Awesome Visualizations with Kibana & Vega

Jun 23, 2021

15 minutes read

TLDR; This blog post will give a small introduction into Vega visualizations within Kibana in the Elastic Stack. We’ll go step by step to end up with this visualization to see the most productive commit times per author, based on the git repository meta data.

If you prefer to watch this blog post as a video, check it out here (a short nine minute session).

The interesting part of that visualization is, that the commits from each committer are used for the visualization, not the total commits, as otherwise people with longest commit histories would be the only ones with a dense coloring.

We’ll get to this visualization step by step.

What is Vega/Vega-lite?

Before we start, let’s quickly introduce what Vega is:

Vega is a declarative format for creating, saving, and sharing visualization designs. With Vega, visualizations are described in JSON…

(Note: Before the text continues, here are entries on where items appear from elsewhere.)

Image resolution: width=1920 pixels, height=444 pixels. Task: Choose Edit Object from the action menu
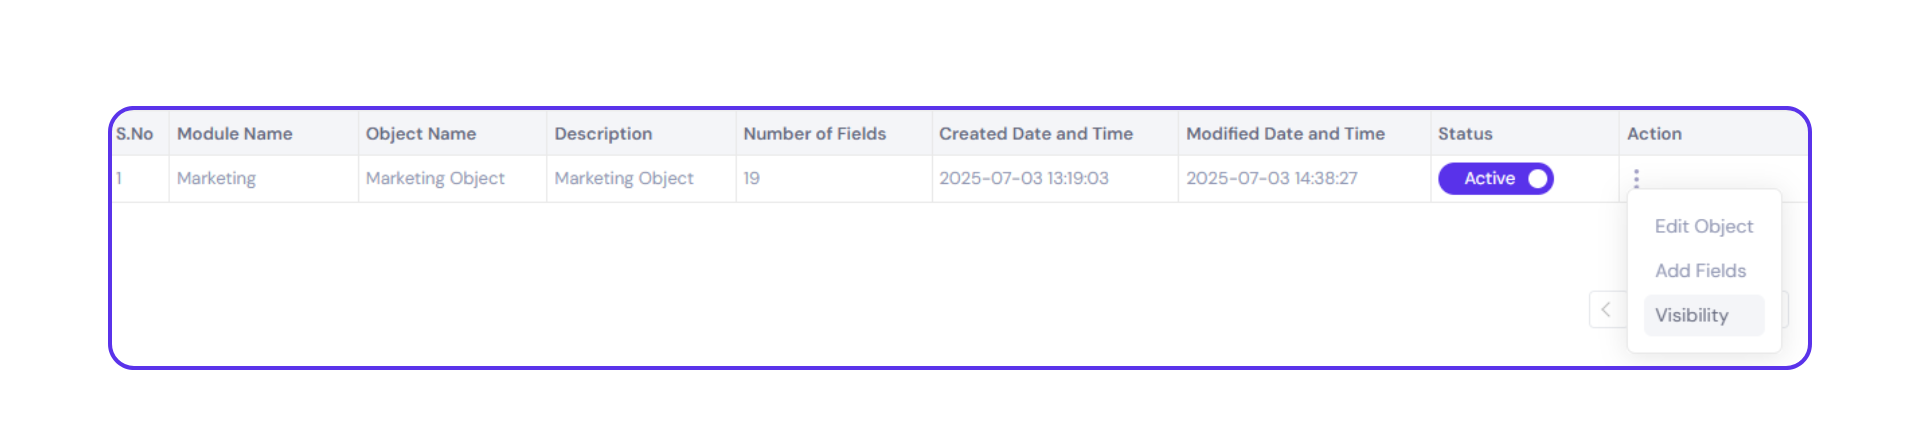[x=1703, y=227]
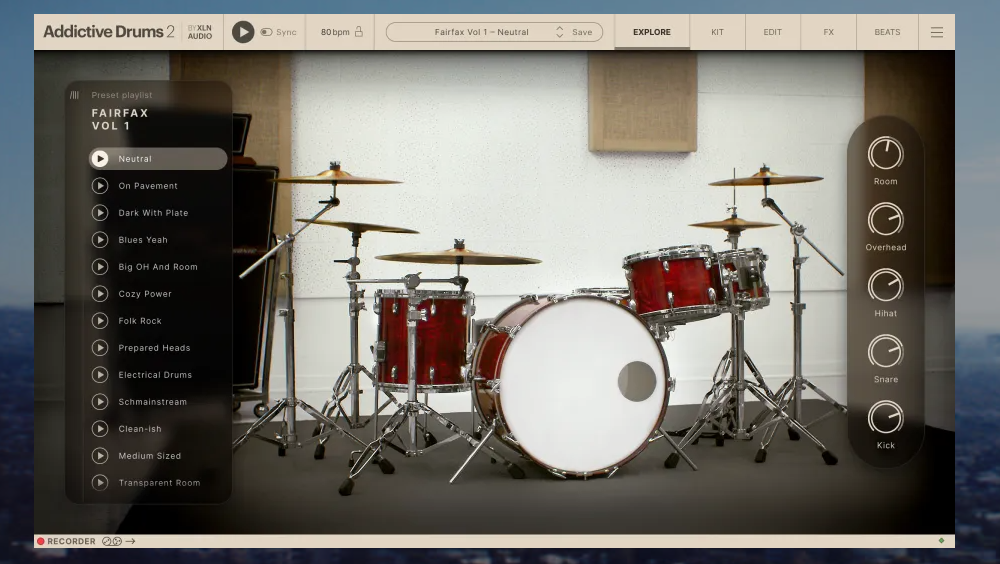The width and height of the screenshot is (1000, 564).
Task: Click the recorder export arrow icon
Action: (x=131, y=541)
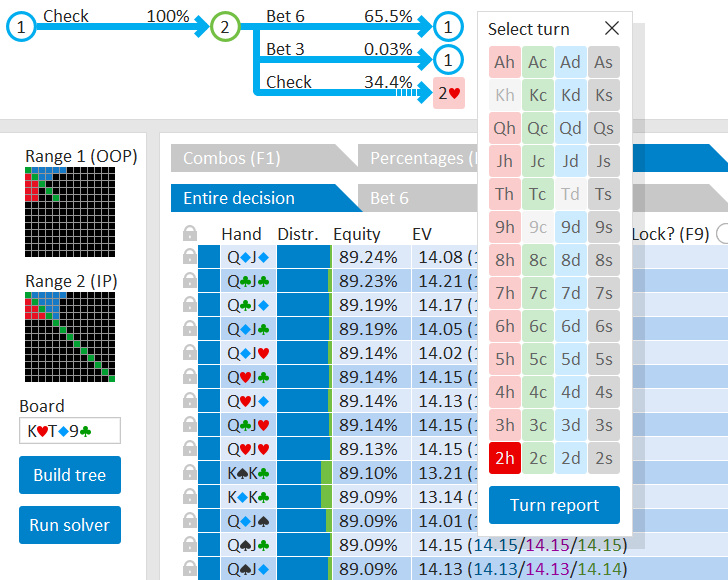
Task: Click the lock icon in the Hand header row
Action: 189,234
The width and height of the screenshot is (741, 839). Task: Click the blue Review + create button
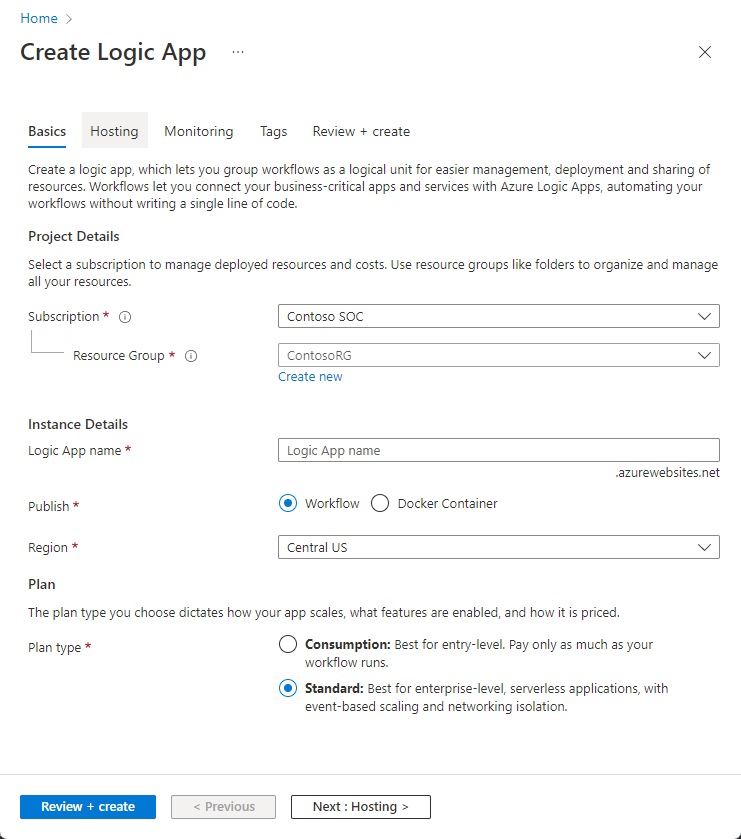coord(88,806)
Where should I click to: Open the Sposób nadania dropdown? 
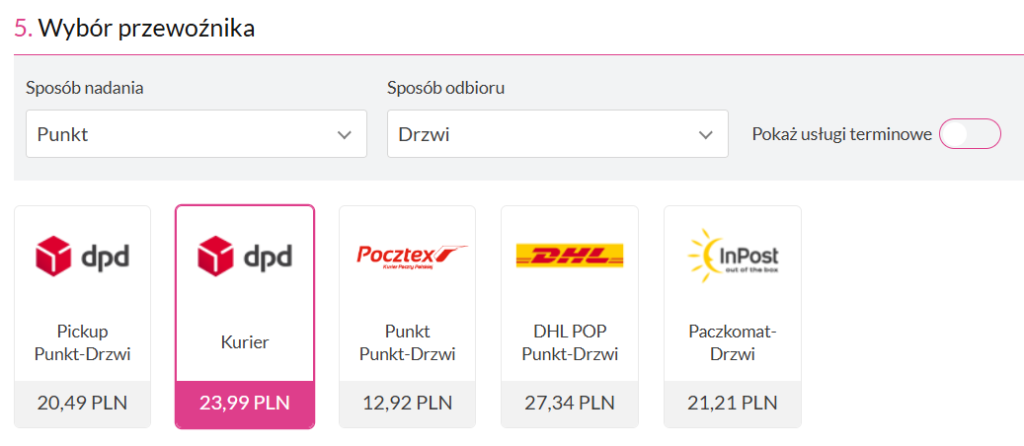click(x=196, y=134)
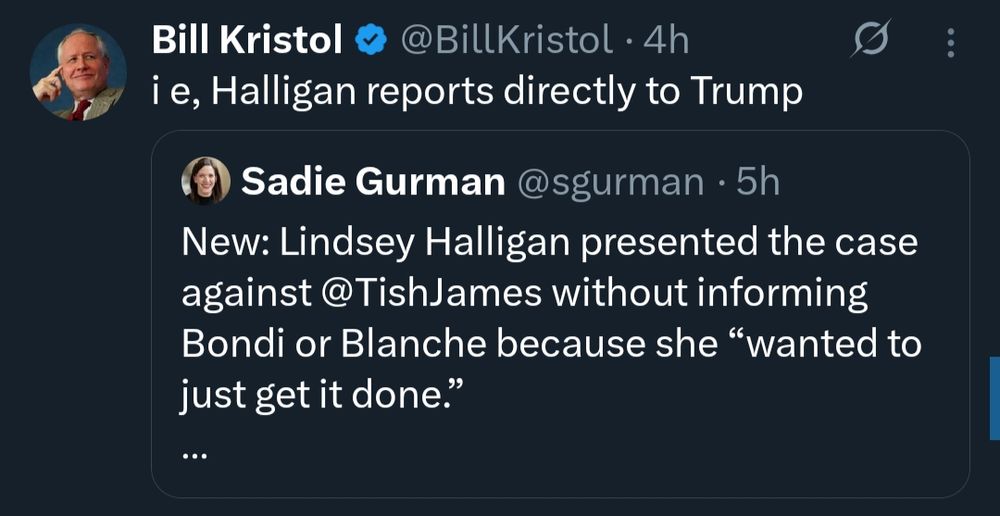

That pretty much is all the magic. You describe where your data comes from (that can be any URL), then describe the steps to get it into the proper format - which varies depending on the type of the visualization - and then enjoy that visualization.

Indexing our sample data

For the sample data I picked publicly available data - namely the git repository data from Elasticsearch. If you want to follow along, go ahead and clone the repo via

git clone https://github.com/elastic/elasticsearch.git

After searching around a little bit I could not find a tool, that indexes git data either directly via the GitHub API or from the git repo in a reliable fashion. Properly escaping JSON was something that I missed the most. So I wrote a few lines of Crystal, which I open sourced at spinscale/git-log-to-elasticsearch.

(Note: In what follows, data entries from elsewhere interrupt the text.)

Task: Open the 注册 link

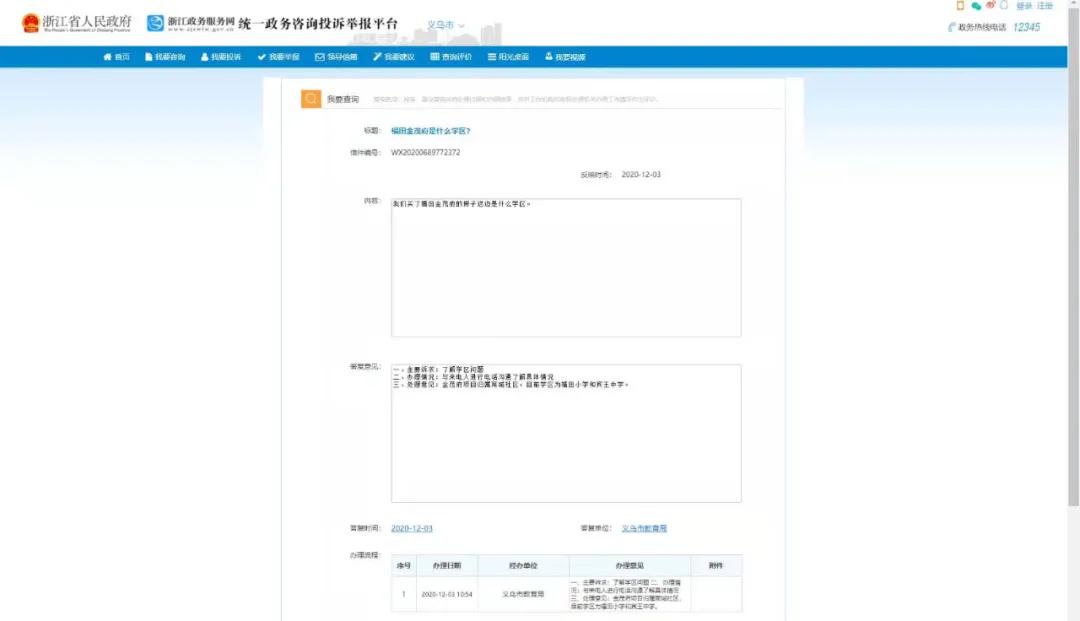Action: (1048, 6)
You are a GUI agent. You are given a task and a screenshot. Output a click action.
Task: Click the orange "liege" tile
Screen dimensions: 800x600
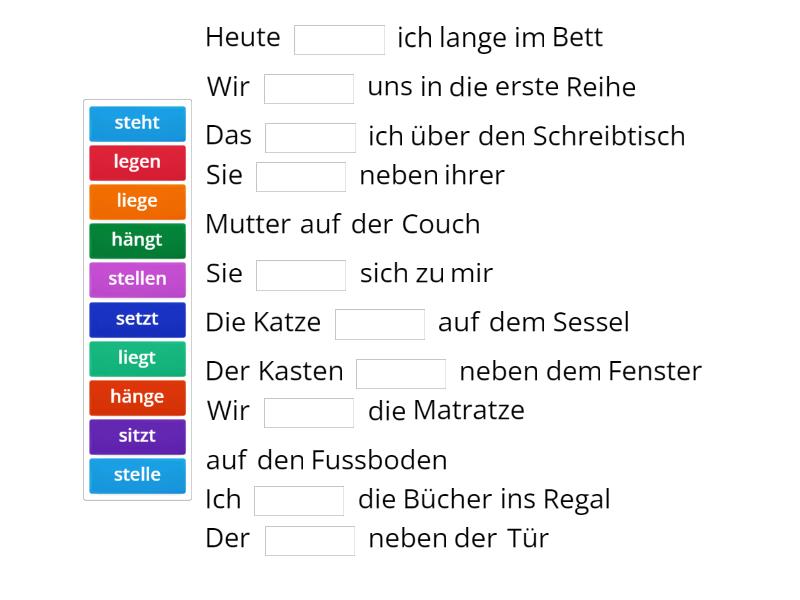click(136, 201)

This tool walks through a git repo commit by commit, creates a small in memory structure out of the commit data and after collecting everything, the data is indexed into an Elasticsearch cluster.

A single document looks like this:

{
  "sha" : "1a8b890af576ff1c52627883767f31c0206a982f",
  "repo" : "elastic/elasticsearch",
  "@timestamp" : "2021-06-19T19:30:53Z",
  "branch" : [
    "master"
  ],
  "message" : """Make PIT validation error actionable (#74224)

Cl223""",
  "author" : {
    "name" : "Alexander Reelsen",
    "email" : "alexander@reelsen.net",
    "time" : "2021-06-19T19:30:53Z"
  },
  "committer" : {
    "name" : "GitHub",
    "email" : "noreply@github.com",
    "time" : "2021-06-19T19:30:53Z"
  },
  "files" : {
    "added" : [ ],
    "modified" : [
      "server/src/main/java/org/elasticsearch/rest/action/search/RestSearchAction.java",
      "x-pack/plugin/async-search/qa/security/src/javaRestTest/java/org/elasticsearch/xpack/search/AsyncSearchSecurityIT.java"
    ],
    "deleted" : [ ],
    "all" : [
      "server/src/main/java/org/elasticsearch/rest/action/search/RestSearchAction.java",
      "x-pack/plugin/async-search/qa/security/src/javaRestTest/java/org/elasticsearch/xpack/search/AsyncSearchSecurityIT.java"
    ]
  }
}

Each document contains the commit SHA, the timestamp of the commit, the message and its author as well as the files being changed.

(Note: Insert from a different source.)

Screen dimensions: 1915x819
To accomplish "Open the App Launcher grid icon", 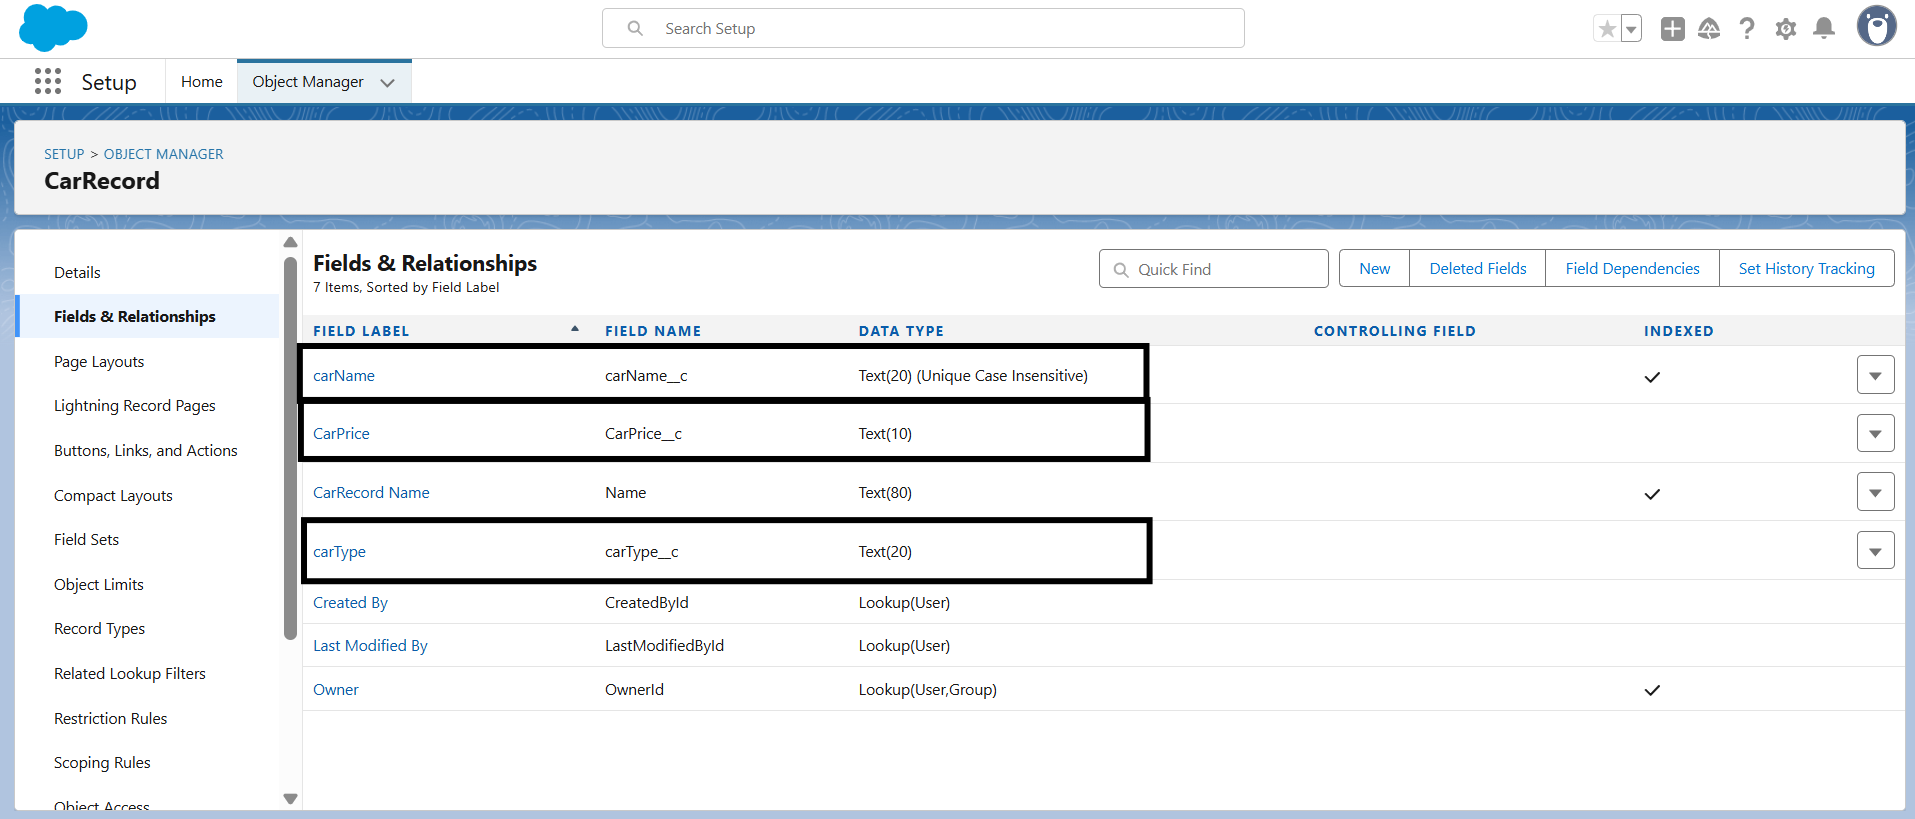I will click(x=47, y=82).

For the rest of this blog post, the most interesting parts are the author names and the commit timestamp named @timestamp to adhere to the standard naming convention.

In order to retrieve the top committers we can execute the following query:

GET commits/_search
{
  "size": 0,
  "aggs": {
    "by_author": {
      "terms": {
        "field": "author.name.raw",
        "size": 50
      }
    }
  }
}

This returns the all time top committers, very likely with Simon, Jason and Martijn at the top. As Shay has switched his name at some point in time, he occurs twice in the top 10 instead of being the solely top committer. If we aggregated per email, we could have solved this small data issue.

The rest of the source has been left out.